Data for locating words and elements

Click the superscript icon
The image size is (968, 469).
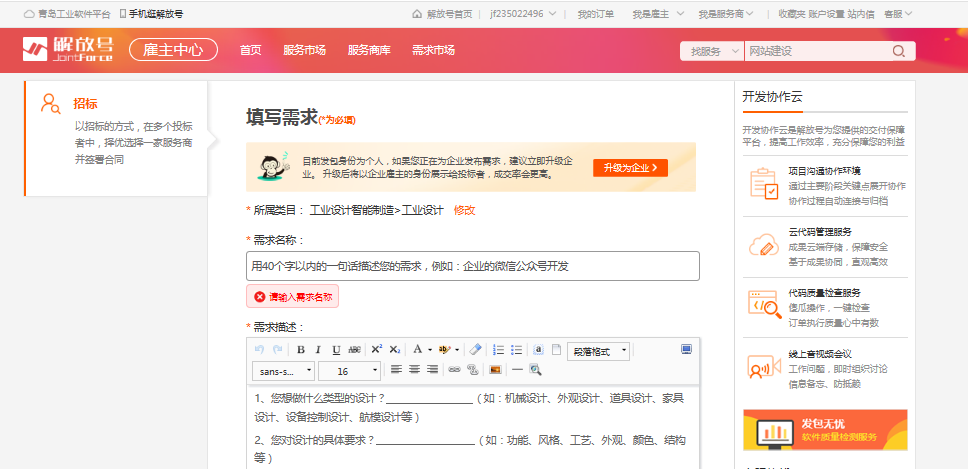click(x=377, y=350)
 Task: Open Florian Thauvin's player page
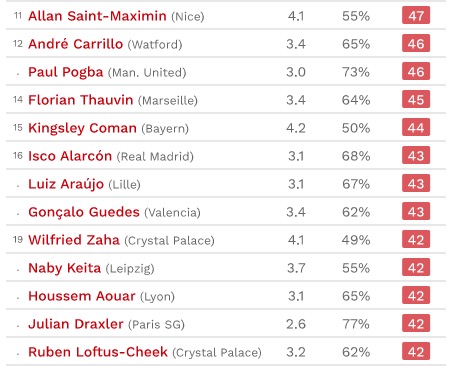point(81,100)
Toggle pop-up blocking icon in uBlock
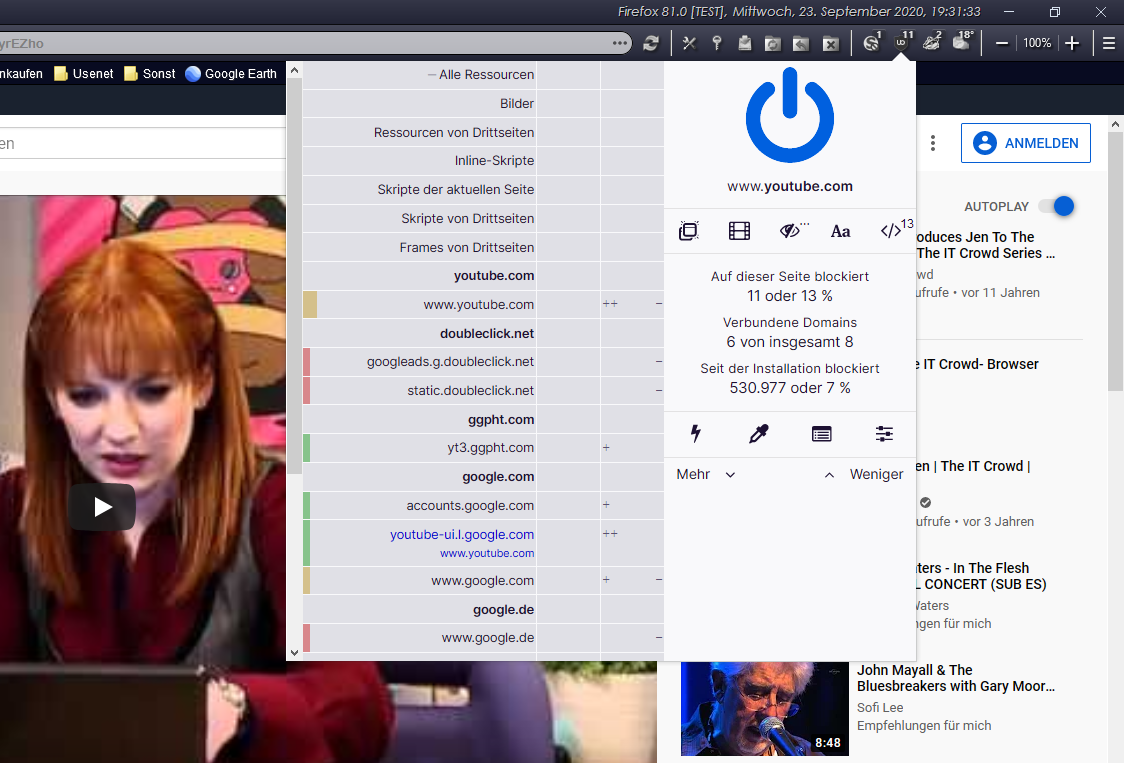The width and height of the screenshot is (1124, 763). [688, 231]
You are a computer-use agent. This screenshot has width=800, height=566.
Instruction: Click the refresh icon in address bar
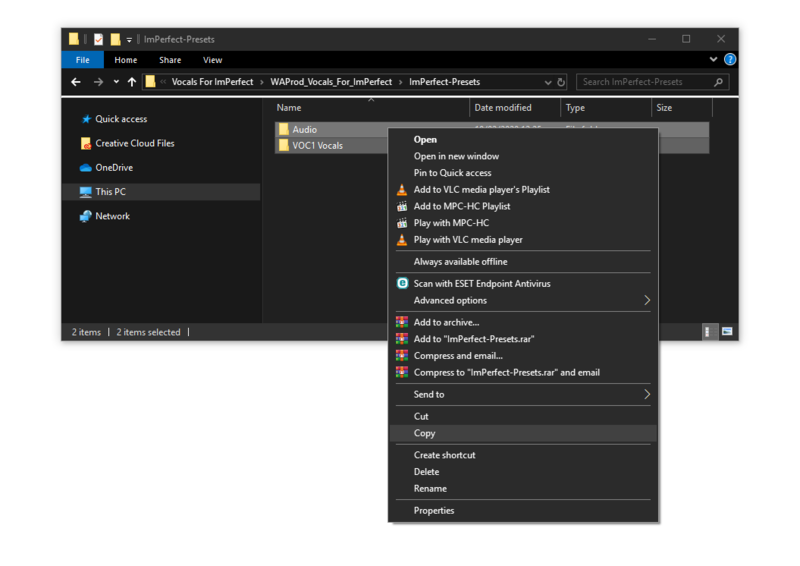(x=561, y=82)
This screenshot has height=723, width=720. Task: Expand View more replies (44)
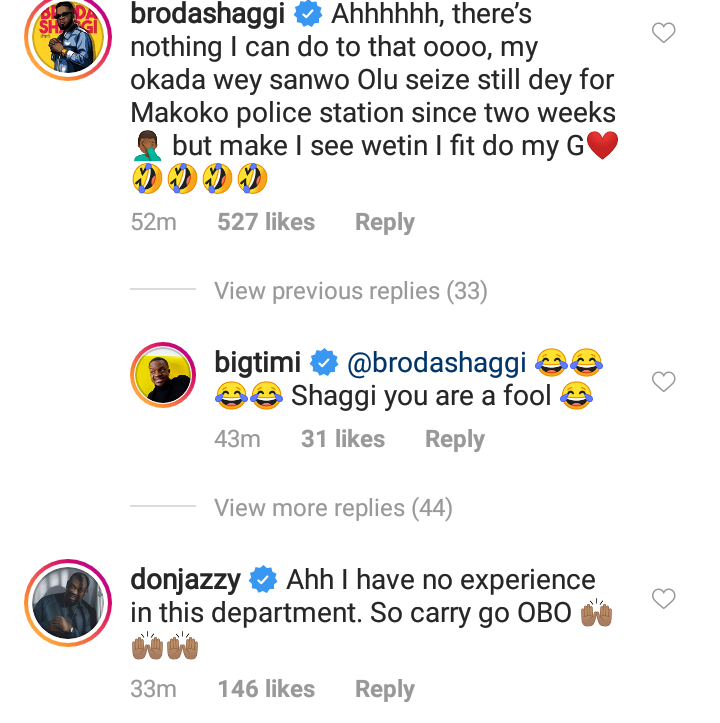coord(333,508)
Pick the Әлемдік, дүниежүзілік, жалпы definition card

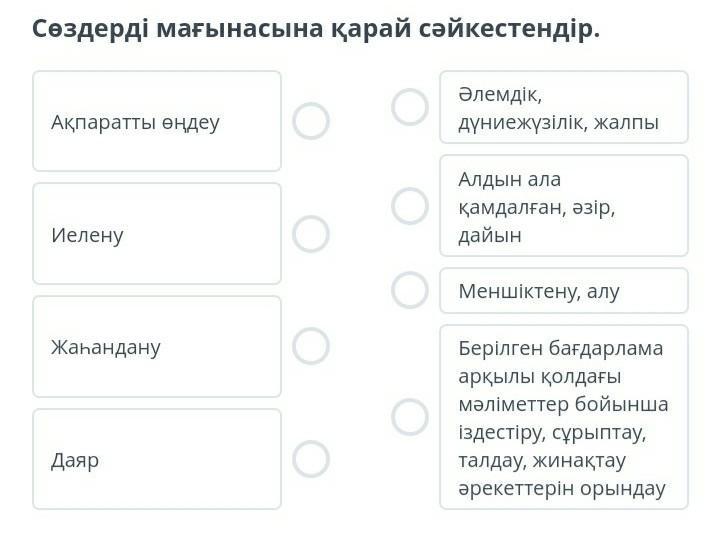(x=564, y=107)
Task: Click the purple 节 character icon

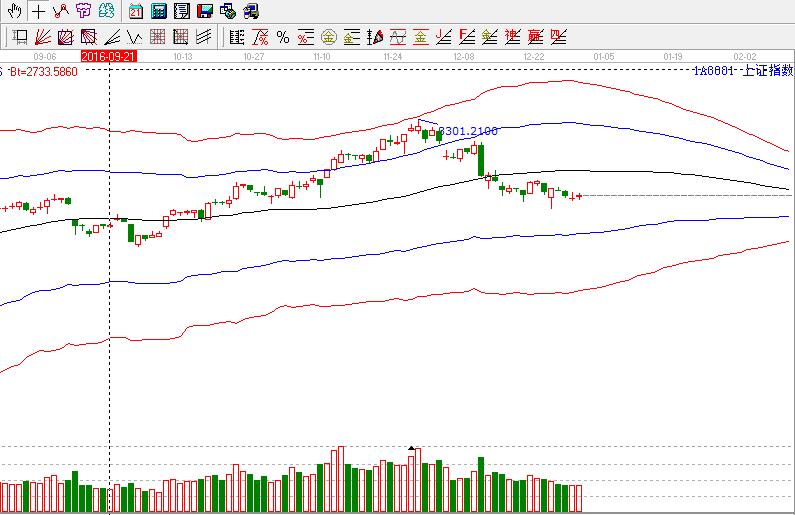Action: (x=83, y=12)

** Written request **
Find each line in the items above that contains the string "icon", treating uppercase and lowercase as different, and copy those lines.

** Worked answer **
Click the superscript icon
Toggle pop-up blocking icon in uBlock
Instruction: Click the refresh icon in address bar
Task: Click the purple 节 character icon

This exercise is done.